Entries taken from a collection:
# # # #
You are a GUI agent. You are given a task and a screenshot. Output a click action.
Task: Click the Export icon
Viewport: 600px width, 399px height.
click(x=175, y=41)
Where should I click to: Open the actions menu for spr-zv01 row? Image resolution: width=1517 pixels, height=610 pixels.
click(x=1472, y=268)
# # # #
Try it >> Would you repeat the lines from the one containing "Where should I" through the end of the data, exactly, with nothing before or after them?

Written answer >>
Where should I click to: Open the actions menu for spr-zv01 row? Image resolution: width=1517 pixels, height=610 pixels.
click(x=1472, y=268)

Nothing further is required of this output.